Currently Airflow requires DAG files to be present on a file system that is accessible to the scheduler, webserver, and workers. Given that more and more people are running Airflow in a distributed setup to achieve higher scalability, it becomes more and more difficult to guarantee a file system that is accessible and synchronized amongst services. By allowing Airflow to fetch DAG files from a remote source outside the file system local to the service, this grant a much greater flexibility, eases implementation, and standardizes ways to sync remote sources of DAGs with Airflow.

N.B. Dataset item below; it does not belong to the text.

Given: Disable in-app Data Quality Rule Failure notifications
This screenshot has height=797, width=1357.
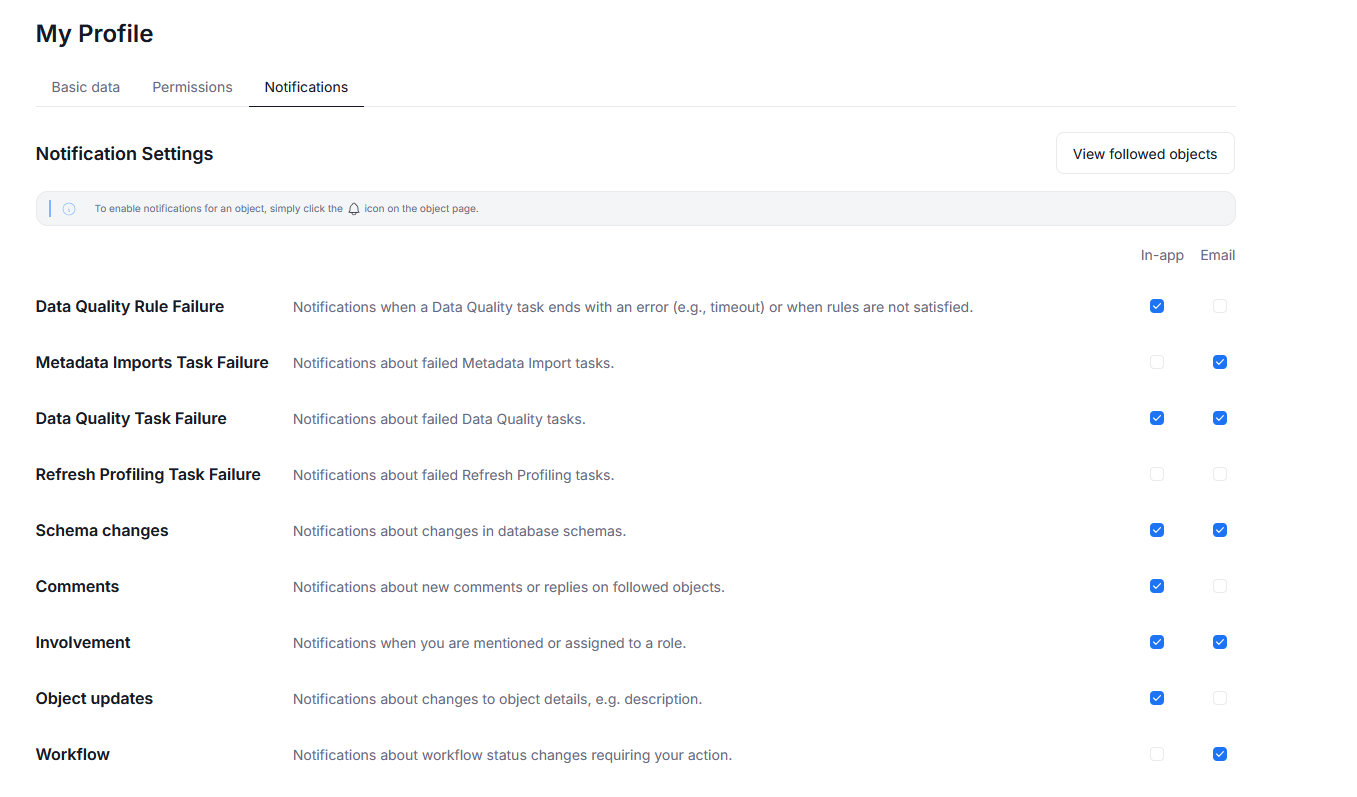Looking at the screenshot, I should tap(1157, 306).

Is there anything special to consider about this AIP? Downsides? Difficultly in implementation or rollout etc?
What change do you propose to make?
DAGs are persisted in remote filesystem-like storage and Airflow need to know where to find them. DAG repository is introduced to record the remote root directory of DAG files. When loading the DAGs, Airflow would first download DAG files from the remote DAG repository and cache them under the local filesystem directory under $AIRFLOW_HOME/dags (or other location). Airflow should only fetch DAGs from remote source if the local copy is stale.

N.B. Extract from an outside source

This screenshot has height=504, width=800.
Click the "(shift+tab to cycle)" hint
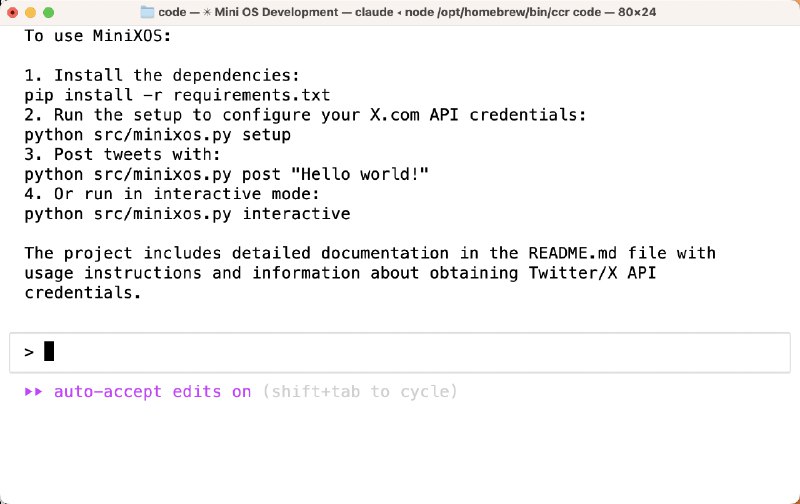tap(360, 392)
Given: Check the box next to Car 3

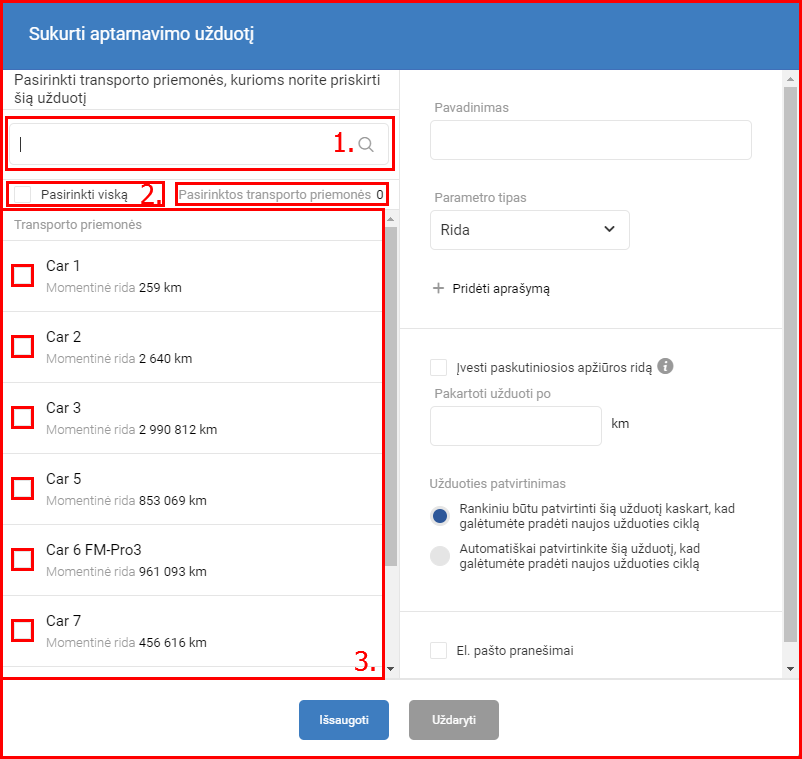Looking at the screenshot, I should (22, 418).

We will create a file, dag_repositories.json under $AIRFLOW_HOME, to record the root directory of DAGs on the remote storage system. Multiple repositories are supported.
The following is the DagFetcher interface, we will implement different fetchers for different storage system, GitDagFetcher and S3DagFetcher. Say we have a dag_repositories.json configuration like above. DagFetcher would download files under s3://my-bucket/dags to $CACHED_REPOS/dags and we will create a symlink to $AIRFLOW_HOME/dags so that the files can be discovered by Airflow.

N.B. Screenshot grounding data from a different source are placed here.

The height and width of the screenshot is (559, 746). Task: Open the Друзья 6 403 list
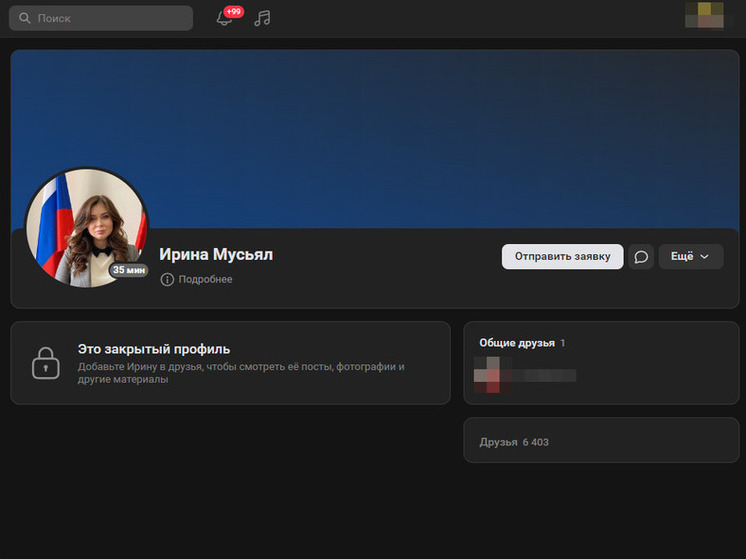point(514,442)
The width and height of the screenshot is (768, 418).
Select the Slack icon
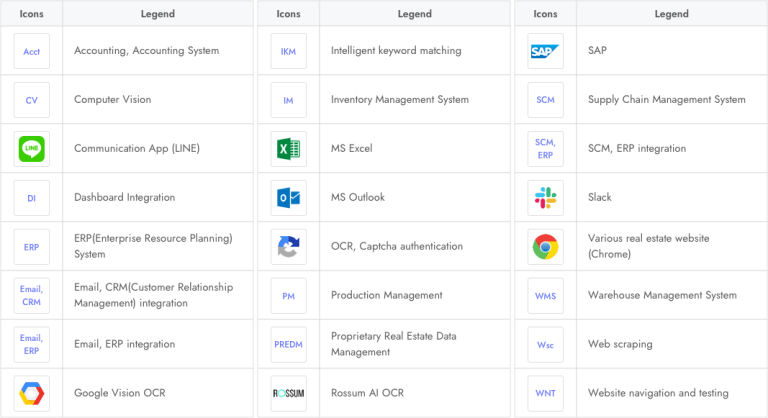pyautogui.click(x=545, y=198)
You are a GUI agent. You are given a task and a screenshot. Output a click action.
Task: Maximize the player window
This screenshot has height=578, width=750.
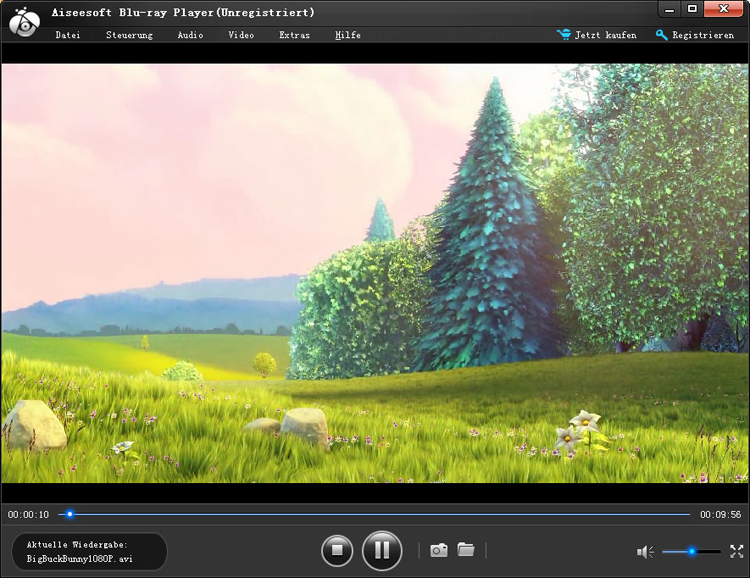click(692, 9)
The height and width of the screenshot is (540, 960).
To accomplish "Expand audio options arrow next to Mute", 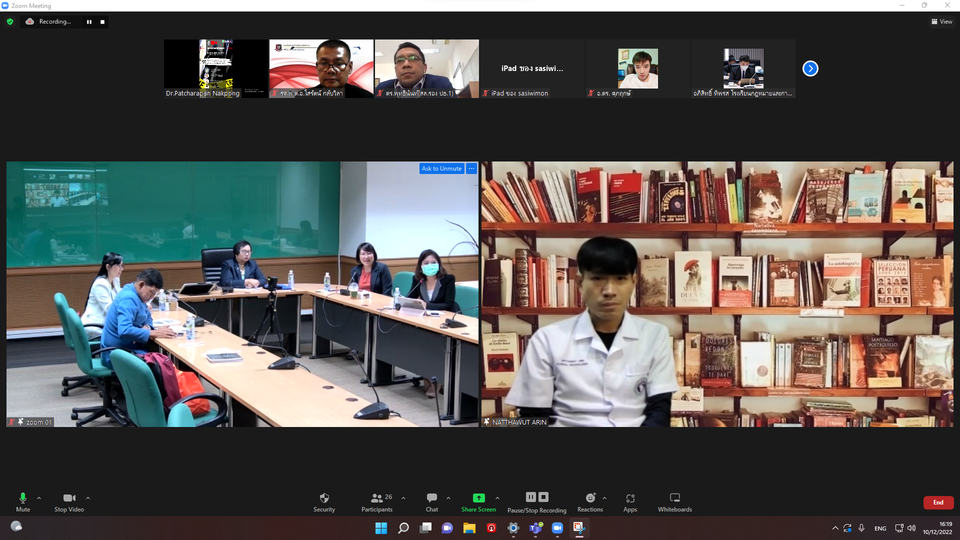I will point(39,497).
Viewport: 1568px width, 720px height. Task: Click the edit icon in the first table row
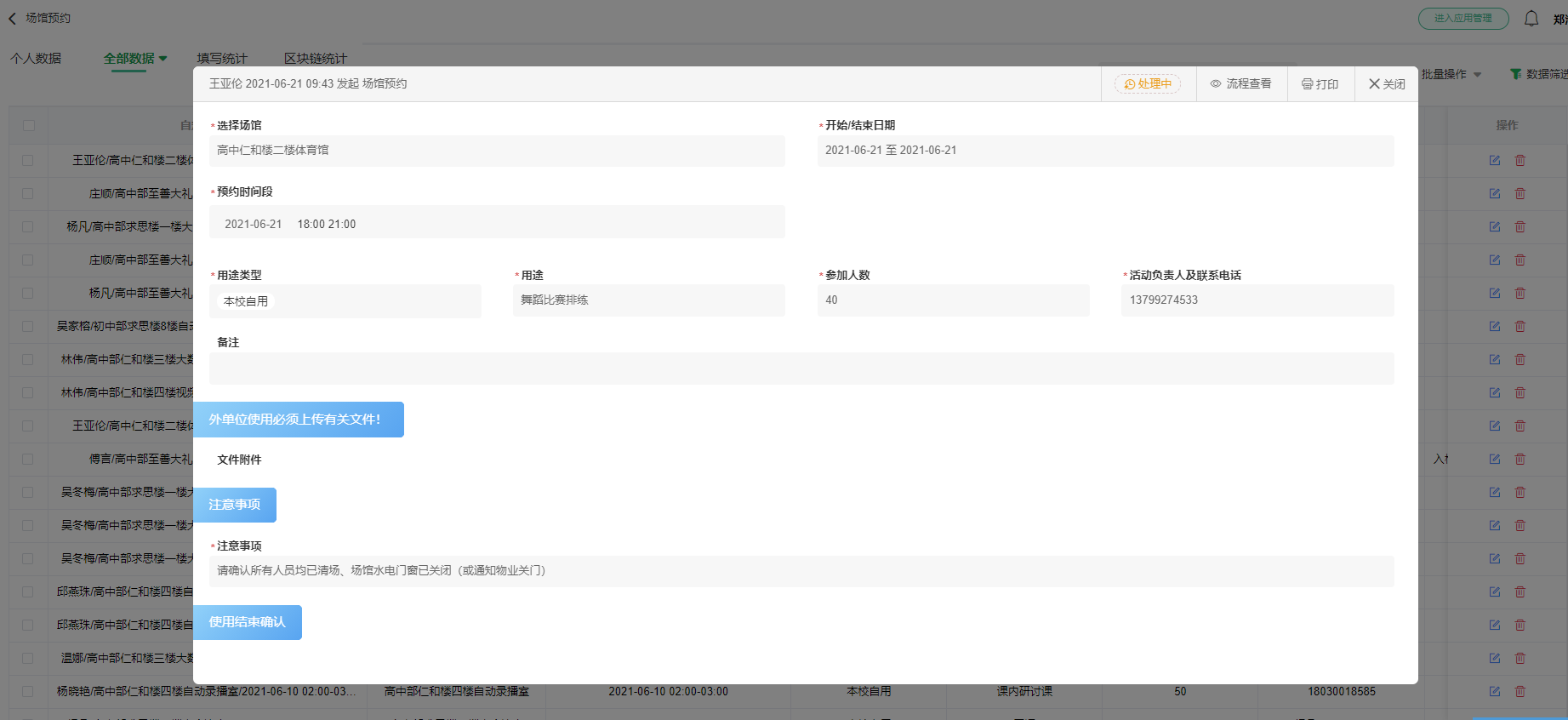pos(1495,160)
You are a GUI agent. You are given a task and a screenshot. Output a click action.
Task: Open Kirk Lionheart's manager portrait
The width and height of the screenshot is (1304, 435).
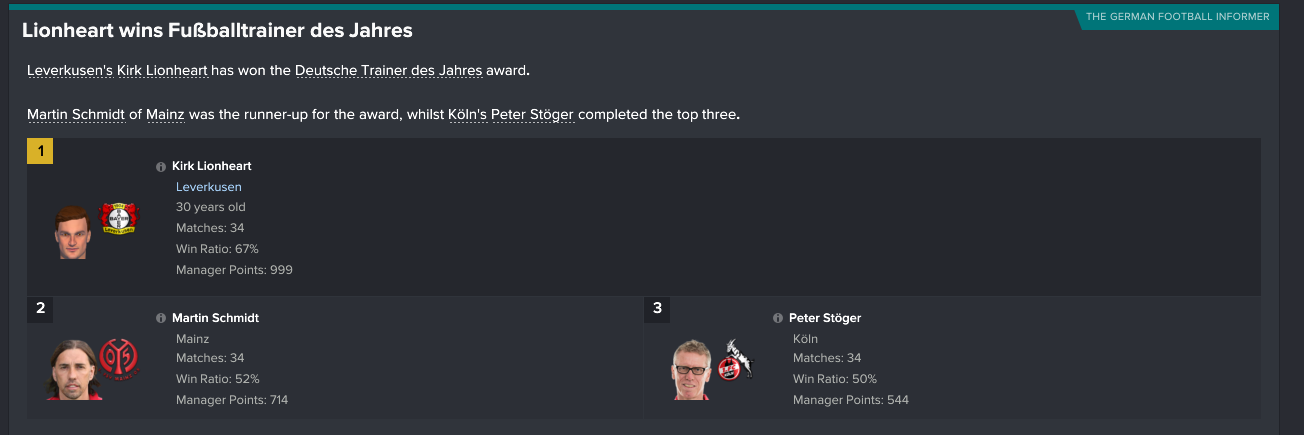click(73, 232)
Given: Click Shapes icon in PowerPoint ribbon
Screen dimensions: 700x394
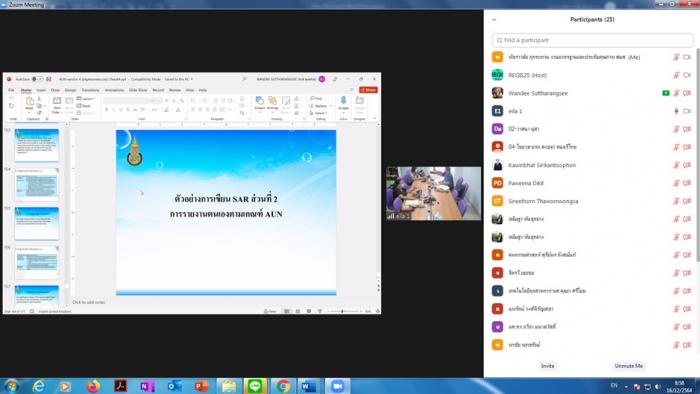Looking at the screenshot, I should pyautogui.click(x=259, y=103).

We should ensure that we are loading the latest DAGs cache copy, thus we should fetch DAGs from remote repo before we load the DagBag.
Currently, DagFileProcessorManager periodically calls DagFileProcessorManager._refresh_dag_dir to look for new DAG files. We should change this method to fetch DAGs from remote source at first.
What problem does it solve?
In a distributed Airflow setup, we need to have an additional process to move DAG files to services like scheduler, webserver and workers and make sure DAG files are in sync. By allowing Airflow services to fetch DAGs from remote sources, we remove the need for such additional process that is a duplicate effort. It also standardize the way we synchronize DAGs among services.
Why is it needed?
Same as above.
Are there any downsides to this change?
The DAG loading performance may be impacted as Airflow services will need to do an additional step to fetch DAGs from remote sources. To minimize the performance impact, each Airflow service will keep a local cache of DAGs and will only fetch if local copy is stale.
Which users are affected by the change?
This would only impact users who specified remote sources of DAGs. Users who prefer to use Airflow in the old way (moving DAG files to $AIRFOW_HOME/dags by themselves) won't be affected.
How are users affected by the change? (e.g. DB upgrade required?)
DAG loading performance can be affected as there is an additional step to fetch DAGs from remote sources but we can minimize it by caching a local copy.
What about DAG manifest? Will this design block us from supporting DAG manifest in the future?
No, it won't. Say the location of each DAG is specified in the DAG manifest. The fetcher would fetch DAGs based on the DAG manifest instead of dag_repositories.json. To ease the migration to adopt DAG manifest, we can create a script that scans DAG files on the remote sources to figure out the location and populate the DAG manifest accordingly. Check out AIP-20 DAG manifest if you are interested in learning more.
What about DAG versioning?
Enabling remote DAG fetching would open the gate for supporting DAG versioning in the future. Say we implemented AIP-20 DAG manifest afterwards, we will be able to support DAG-level versioning. We could record the version of DAGs we use for each DagRun. Therefore the current running DagRun would not be impacted if the DAG was updated in the middle.
What defines this AIP as "done"?
Airflow support at least fetching DAGs from one kind of remote source. I am thinking of supporting fetching from Git or S3 at first.